D’après lui, Mai 68 est avant tout la révolution des nouvelles classes moyennes éduquées qui cherchent à devenir hégémoniques au sein de la société. Il y voit le point culminant d’une ère qui s’ouvre avec le plan Marshall. En « aidant » les pays européens, les Américains permettent surtout au Vieux-Continent d’accéder à leur modèle consumériste, qui entre en conflit avec le capitalisme d’État qui a cours à l’époque. Un nouveau marché du désir voit le jour, ainsi qu’une nouvelle classe moyenne. Selon le sociologue, le mouvement étudiant marque l’avènement de cette dernière. Il explique ainsi qu’il s’agit d’une lutte opposant trois personnalités symbolisant chacune une classe dominante différente. Une sorte de jeu de rôle entre « le père sévère (de Gaulle), l’enfant terrible (Cohn-Bendit), le libéral débonnaire (Pompidou) ».
Pour Clouscard, le Mai 68 étudiant est « l’alliance sournoise du libéral et du libertaire pour liquider le vieux, qui a dû s’en aller ». En effet, si le président de la République de l’époque représente la bourgeoisie traditionnelle, dont les valeurs servent de rempart au capitalisme fou – sans pour autant représenter une alternative anticapitaliste –, il n’en va pas de même pour les deux autres protagonistes.

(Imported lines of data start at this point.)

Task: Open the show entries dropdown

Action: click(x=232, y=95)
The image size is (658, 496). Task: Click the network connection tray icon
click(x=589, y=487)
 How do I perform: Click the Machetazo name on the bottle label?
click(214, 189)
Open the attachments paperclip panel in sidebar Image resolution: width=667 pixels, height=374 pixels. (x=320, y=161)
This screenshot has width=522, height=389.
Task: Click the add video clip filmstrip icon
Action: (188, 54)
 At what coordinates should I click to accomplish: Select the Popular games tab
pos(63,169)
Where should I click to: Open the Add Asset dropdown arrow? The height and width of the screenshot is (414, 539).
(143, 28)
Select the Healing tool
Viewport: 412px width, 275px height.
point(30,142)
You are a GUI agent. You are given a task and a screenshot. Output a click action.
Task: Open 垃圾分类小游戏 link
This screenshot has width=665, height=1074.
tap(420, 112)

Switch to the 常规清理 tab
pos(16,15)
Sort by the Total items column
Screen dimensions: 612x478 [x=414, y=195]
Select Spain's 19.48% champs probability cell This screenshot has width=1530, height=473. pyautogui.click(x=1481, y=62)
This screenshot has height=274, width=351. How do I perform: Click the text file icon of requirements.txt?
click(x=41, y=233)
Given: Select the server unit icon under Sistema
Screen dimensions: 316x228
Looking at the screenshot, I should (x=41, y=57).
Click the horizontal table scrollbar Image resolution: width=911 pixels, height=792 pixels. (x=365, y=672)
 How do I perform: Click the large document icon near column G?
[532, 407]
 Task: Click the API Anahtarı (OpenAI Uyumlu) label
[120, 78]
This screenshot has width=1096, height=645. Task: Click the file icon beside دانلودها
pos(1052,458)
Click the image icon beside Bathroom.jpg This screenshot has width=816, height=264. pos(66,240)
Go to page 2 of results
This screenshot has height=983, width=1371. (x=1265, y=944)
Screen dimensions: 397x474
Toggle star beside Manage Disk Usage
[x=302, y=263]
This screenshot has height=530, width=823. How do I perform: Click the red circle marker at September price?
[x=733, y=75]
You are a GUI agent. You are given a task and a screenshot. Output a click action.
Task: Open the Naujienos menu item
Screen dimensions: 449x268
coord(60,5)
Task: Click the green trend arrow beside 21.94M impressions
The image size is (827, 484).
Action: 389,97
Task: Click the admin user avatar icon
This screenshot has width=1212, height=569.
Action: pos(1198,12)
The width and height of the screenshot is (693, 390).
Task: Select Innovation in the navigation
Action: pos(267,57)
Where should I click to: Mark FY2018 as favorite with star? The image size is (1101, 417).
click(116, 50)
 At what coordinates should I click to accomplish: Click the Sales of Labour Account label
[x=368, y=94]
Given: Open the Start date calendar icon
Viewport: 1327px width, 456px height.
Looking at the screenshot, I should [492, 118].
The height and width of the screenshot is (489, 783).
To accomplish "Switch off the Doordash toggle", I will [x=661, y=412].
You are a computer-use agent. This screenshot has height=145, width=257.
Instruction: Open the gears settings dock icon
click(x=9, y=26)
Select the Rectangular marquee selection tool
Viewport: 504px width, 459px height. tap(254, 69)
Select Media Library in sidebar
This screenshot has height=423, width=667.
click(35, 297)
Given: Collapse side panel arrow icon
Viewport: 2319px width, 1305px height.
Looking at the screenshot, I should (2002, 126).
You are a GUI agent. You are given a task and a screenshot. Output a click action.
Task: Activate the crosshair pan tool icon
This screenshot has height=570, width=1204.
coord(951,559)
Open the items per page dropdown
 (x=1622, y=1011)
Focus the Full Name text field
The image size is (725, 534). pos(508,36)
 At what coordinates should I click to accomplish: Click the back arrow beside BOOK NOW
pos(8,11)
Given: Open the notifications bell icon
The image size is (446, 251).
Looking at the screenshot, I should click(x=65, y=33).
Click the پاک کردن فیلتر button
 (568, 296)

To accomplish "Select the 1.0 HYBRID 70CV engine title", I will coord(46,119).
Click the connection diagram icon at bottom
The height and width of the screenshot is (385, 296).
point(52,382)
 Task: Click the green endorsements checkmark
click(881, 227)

L’ancien Premier ministre, et ex-directeur général de la banque d’affaires Rothschild, préfigure le néolibéralisme, c’est-à-dire le capitalisme inhumain qui asservit les hommes en les soumettant au désir compulsif de consommer. Mais ce basculement d’un capitalisme traditionnel à un capitalisme libéral est freiné par le conservatisme du gaullisme, qu’il faut donc liquider à tout prix. C’est là qu’intervient « Dany le rouge », le (libéral)-libertaire. La libéralisation totale des mœurs qu’il prône permet d’émanciper les Français des vieilles valeurs – certes parfois étouffantes –, pour les soumettre à l’idéologie de la consommation de masse. Ce libertarisme – qui n’a pas grand-chose à voir avec le libertarisme authentique – défend une libéralisation de la conscience de classe au profit de l’assouvissement des envies. La séduction du capitalisme peut enfin atteindre son apogée et l’illusion consumériste paraît indépassable. Mai 68 annonce alors le partage du gâteau entre les trois pouvoirs du consensus suivant : social-démocrate, libéral, libertaire. Au premier, on laisse la gestion administrative, au second la gestion économique, enfin au dernier celle des mœurs nécessaires à l’avènement d’un marché du désir. La conséquence est un asservissement sans précédent dans une société où tout semble permis, mais où en réalité rien n’est possible.